The Guest’s first single, “California,” a delicate, homesick road song that swells magnificently in spurts, laments for fond Golden State memories, like cruising down the 101 on the way to a show. With the West Coast muse spawning such classics as “California Dreamin’ ” by the Mamas and the Papas and Led Zeppelin’s “Going to California” – not to mention countless surf tunes by the Beach Boys, Jan and Dean, and others – it’s inevitable that Phantom Planet’s contribution to the Cali canon would be compared to the rest, and that doesn’t panic the band a bit.
“Without a doubt, we thought it would be included with, or at least compared to, those other songs with ‘California’ in the title,” Greenwald said. “As far as pop music or rock music even, it’s the [songwriters’] impression or take on that subject, and it’s interesting that we did our own idea of what California means to us.

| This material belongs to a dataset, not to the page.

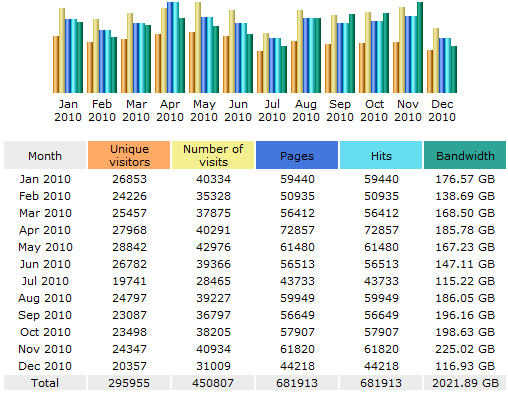Click the gray Month column header
The image size is (508, 393).
(x=45, y=155)
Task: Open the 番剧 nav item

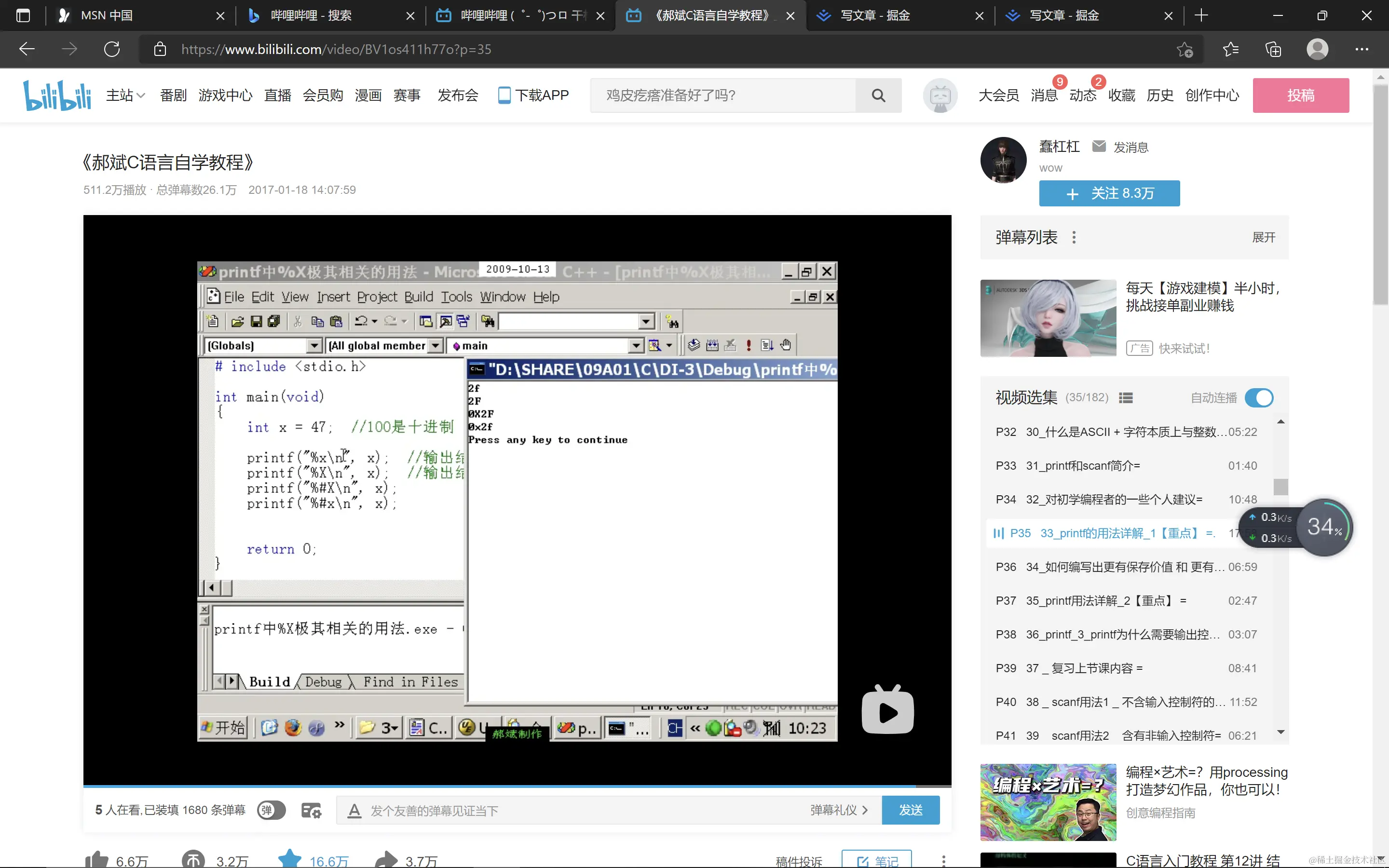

That’s what’s interesting about it – it’s not so much the subject matter, because that’s been sung about before, but it’s the sentiment or idea behind it.”
In the four years since the release of Phantom Planet Is Missing, the members have spent time with their respective nonmusical endeavors while also whittling away at songs for The Guest. Far from a rush job, the LP contains some cuts written as far back as 1998. They also used the time between albums to go out and live a little, invaluable experience to any band’s growth, especially one still maturing, both musically and physically.
“We did a lot of growing and deconstruction and reconstruction and soul searching, kind of like going through puberty as a band,” Brautbar explained. “We had an awkward phase. And now that we’ve made our record it’s a culmination of all that stuff.”
Having already performed a brief tour in support of the record, Phantom Planet are lining up small strings of dates in the spring. Greenwald sees the group’s travels together as only extending their current trajectory.
“Even in the last couple of months we’ve been on tour, we’ve grown as musicians,” he said. “And I feel like we’re a little more competent. We’ve been exposed to so many bands, and just being around new people, touring and being exposed to new music, we’ve grown. So the evolution from the first record to the second record is probably going to be a similar evolution to our third from our second. We’re even changing now, as a result of this interview.”